When the tins are clean put stock pot lid on and put in water bath of tap water. the hot stockpot will cool Quickly change the water in the water bath this will cool to room temperature quickly and when cool enough pour into fermenter best to have some water in fermenter first to help mixing and then pour fresh water into stock pot to rinse out and pour into fermenter .

What?
 
It was 20-22 so I have pitched the yeast.
The starting Hydro reading was 1044 (silly me had airlock in when I turned the tap on do it got some water in there)
 
It doesn't NEED to be at 20C or whatever to pitch the yeast. It may be preferable to pitch the yeast into wort at the temperature that you intend to ferment it at, but it isn't gonna ruin the beer if this isn't done. Lagers are a little different but irrelevant in this case.

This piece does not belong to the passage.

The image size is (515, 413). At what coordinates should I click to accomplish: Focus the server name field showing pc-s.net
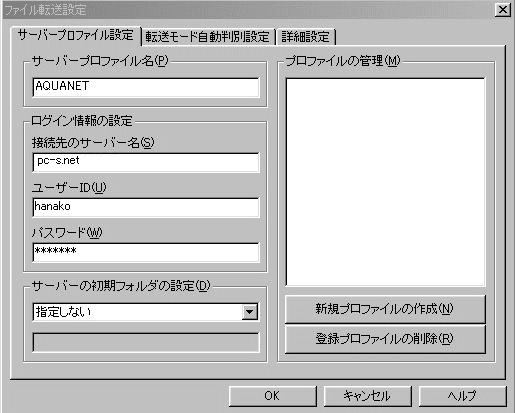click(146, 162)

I don't brew kits anymore, but in the warmer months I regularly pitch yeast into ale worts sitting at 25-26C and then bring them down to 18 in the fridge with no problems at all. If the flavour is cleaner pitching it at fermentation temps, I can't really tell with ales. I do prefer pitching yeast into lagers at fermentation temp, but it still won't ruin them if it is pitched a bit higher and brought down quickly.
 
Beersuit said:
I just think you get a cleaner flavour fermented at 16 to 17. Have you tried it?

No but I have not had any untoward flavours from it either.